Her case underscores the current debate in Britain about the criminal justice system. Shortly after the coalition government took over in May, the new justice secretary Kenneth Clarke suggested that jailing people didn’t work.

"There is no link between rising levels of imprisonment and falling crime," he said as he launched his campaign against short prison sentences.

Prime Minister David Cameron has also described short jail terms as "meaningless" and has called for more community service programs.

Last year Britain spent 4.38 billion pounds ($6.79 billion) on its penal system and 20 billion pounds ($31 billion) on its criminal justice system, making it one of the most expensive in the world.

British Minister for Policing and Criminal Justice, Nick Herbert, said in a recent speech: “We spend more of our GDP on criminal justice than France, Ireland and Italy.” 

Perhaps nothing more acutely illustrates the need for reform than the plight of female prisoners.

Not since the mid-19th century have there been so many women in British jails. Britain’s female prison population has increased 60 percent since 1997, compared with a 28 percent increase for men.

“Practically every country in the world, rich and poor, is seeing their social fabric disintegrate as more and more women are being charged and held in custody, often long distances from families,” the World Health Organization noted in a report last year.

While women make up only 7 percent of inmates in state and federal prisons in the United States according to the Bureau of Justice Statistics, between 2000 and 2008, the female prison population in America rose by 23 percent. More than half of women in federal prisons said they were mothers.

In Australia, the imprisonment rate for women rose by 209 percent between 1984 and 2003, but only 75 percent for men, according to the report “New Gender Rights for Women Prisoners and Offenders."

A report by a British penal reform charity, The Prison Reform Trust, revealed that a staggering 70 percent of British female prisoners had two or more mental health problems; more than a third said they had attempted suicide at some point. More than half of women in British prisons had suffered from domestic violence and one in three had been sexually abused, according to the trust.

Despite these facts, and evidence that prison has more serious psychological implications for women than men, the specific needs of women prisoners are being overlooked, prison reform advocates say.

According to The Howard League for Penal Reform, which was founded in 1886, women account for around half of all self-harm incidents even though they constitute only 5 percent of the prison population overall. The problem appears to be getting worse: incidences of self-harm rose by nearly 50 percent between 2003 and 2007.

Based on an inspection of 14 women’s prisons, Anne Owers, chief inspector for prisons for nearly a decade, said that more must be done to protect vulnerable inmates. Owers, who retired earlier this month, raised concerns that prison staff were resorting to extreme measures to stop inmates from wounding themselves.

“More work is needed to create and properly use viable and more appropriate alternatives to prison,” she said.

Owers referred to a report for the Home Office three years ago that recommended women’s prisons be shut down, and that women should be held in small facilities near their families. 

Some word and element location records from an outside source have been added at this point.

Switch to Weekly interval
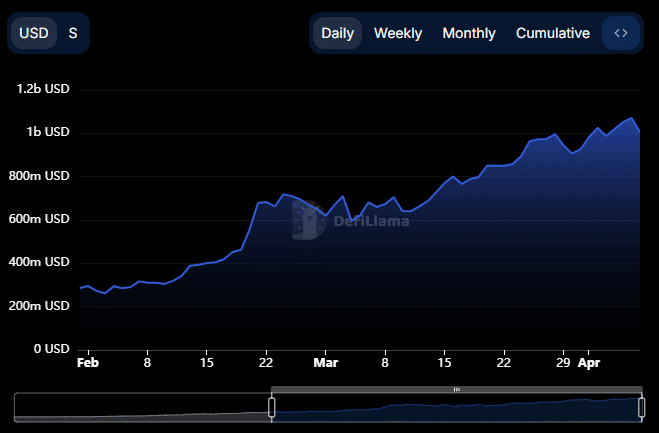Viewport: 659px width, 433px height. (398, 33)
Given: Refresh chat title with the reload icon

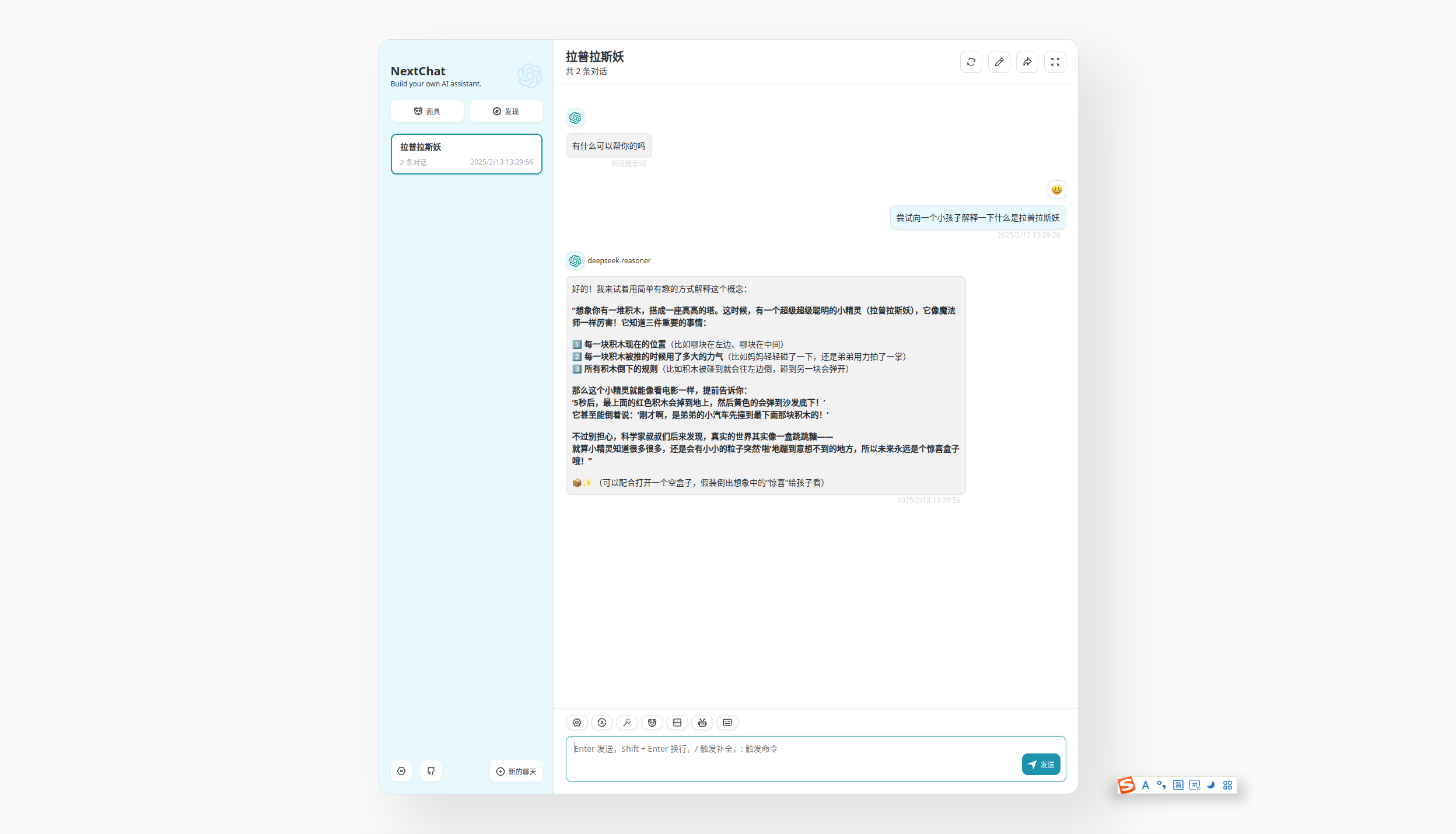Looking at the screenshot, I should tap(971, 62).
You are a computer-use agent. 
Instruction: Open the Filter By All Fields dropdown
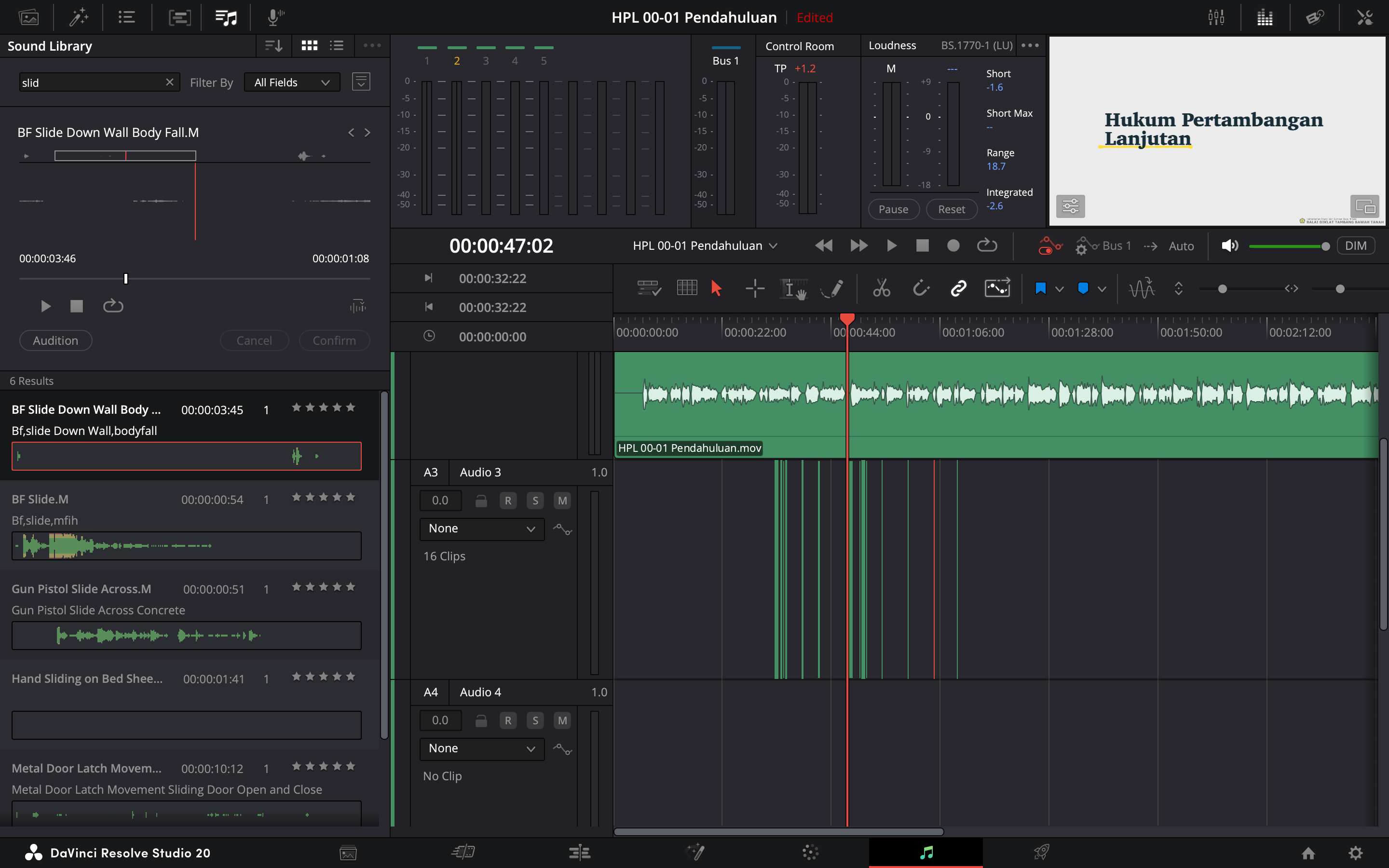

Highlighting the need for an alternative to incarceration, such as community service, 68 percent of women in prison were serving time for non-violent offenses, according to parliamentary figures, and nearly three-quarters had sentences of less than 12 months. 

Nearly 70 percent of women in prison are mothers and each year 17,000 children are separated from their mothers by imprisonment, according to the Prison Reform Trust. Advocates argue that community sentences are less destructive to families and society.

Studies also suggest that community service may be more effective in dealing with minor crimes.

Only 10 percent of women committed another offense following community service, as opposed to 64 percent of women who were repeat offenders after serving time in prison, according to The Howard League.